That's what I think we should do if we'd like to go with the empirical evidence route. Or alternatively, we can approach it analytically, more specifically, "combinatorically", i.e. acknowledging from the for grammars that there are much more ways 3-clause loops can be (ab)used than there are for range loops.
On a side note, I think more people will support the semantic change of 3-clause loops, if—as unlikely as it is—Go 2 is released to accommodate this proposal. (Why don't we want to do that, though? Because Go 2 is reserved for bigger breaking changes? But if we are to follow semver, we should increase the major version.) That way, virtually all Go users will be aware of the breaking change, and no promises will be broken. In contrast, much fewer users will be aware of the breaking change if only minor version is incremented.
rsc
commented
1 year ago @go101 and @danieljl, we have heard your arguments, many times now. The fact that most of the participants here still disagree with you does not mean you have been unclear or misunderstood. Please step back and leave room for others to participate and bring up other concerns. Thank you.
danieljl
commented
1 year ago we have heard your arguments, many times now. The fact that most of the participants here still disagree with you does not mean you have been unclear or misunderstood. Please step back and leave room for others to participate and bring up other concerns. Thank you.
@rsc I thought we still have an open and unfinished discussion. You—the very person who suggested that empirical evidence is more important than anything—didn't even respond to my original post that challenges the underlying assumptions of using empirical evidence. But sure, I'll step back if no one else want to discuss my concerns anymore. If you consider my comments as noises, I apologize.
Maybe if I can ask, when the proposal is accepted and the next Go version is released, please at least mention the semantic change in the title of the release announcement post. Also, in the changelogs please make the semantic change very conspicuous, e.g. by making the font bold and red. That way, hopefully more Go users will be aware of the broken stability promise and can plan accordingly.
purpleidea
commented
1 year ago Fantastic, and I'm really looking forward to this change!
My only real question: Can you provide more examples of situations where this breaks things? (Even when they are cases of less than ideal code.) I saw the allocation use-case mentioned. Very interesting, thank you. You also mention certain percentages above, so I assume you have lots more examples. In particular, I might have missed the example but you wrote:
Of all the test failures, only one was caused by a loop variable semantic test change in non-test code.

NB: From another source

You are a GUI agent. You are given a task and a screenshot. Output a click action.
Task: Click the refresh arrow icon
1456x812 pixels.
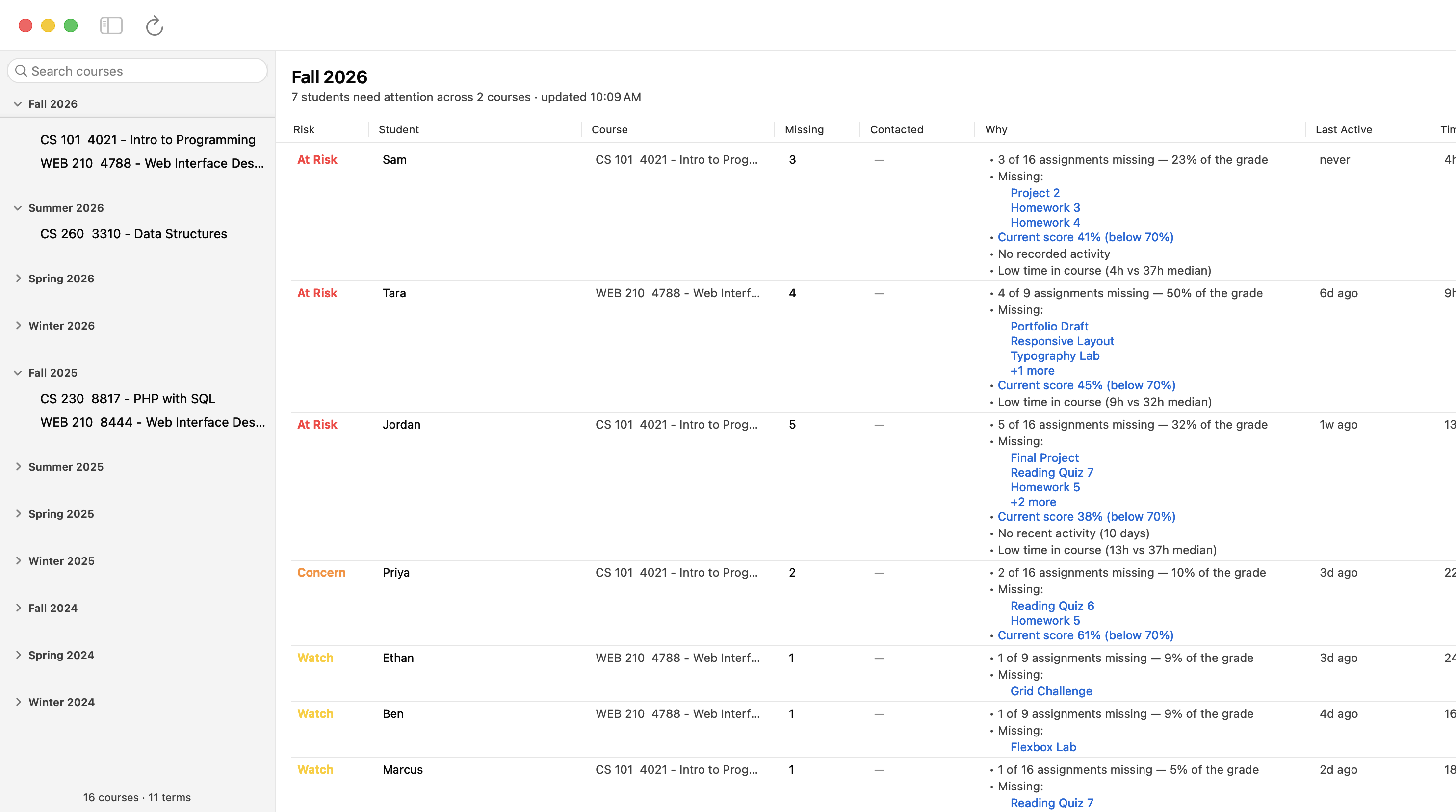point(154,25)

Could you show us this code, or did I miss it in the wall of text above? Cheers!
ianlancetaylor
commented
1 year ago Of all the test failures, only one was caused by a loop variable semantic test change in non-test code.
Could you show us this code, or did I miss it in the wall of text above?
As it says above, the design doc has more details. In this case see https://go.googlesource.com/proposal/+/master/design/60078-loopvar.md#fixes and search for "a test checks that the code contains no allocations or even runtime write barriers."
purpleidea
commented
1 year ago search for "a test checks that the code contains no allocations or even runtime write barriers."
Yeah I saw that one, thank you! I thought the original message alluded to some more, sorry. If there are any other known bugs at all created by this change, I'd like to see some!
Keep up the great work!
zigo101
commented
1 year ago @purpleidea in case you haven't read them:
dr2chase
commented
1 year ago @purpleidea that failing example is an interesting one. If the analysis were a little pickier, it would not have applied there. The address is taken on a code path that ends in a break, so it is technically no longer in the iteration (though it is in scope). We implemented a minor optimization for an easier-to-recognize case if the addressed variable is instead returned, e.g., return &saved. I thought about doing it for break, but so far, have not, partly because it is trickier than return.
thepudds
commented
1 year ago Hi @dr2chase
@purpleidea that failing example is an interesting one. [...]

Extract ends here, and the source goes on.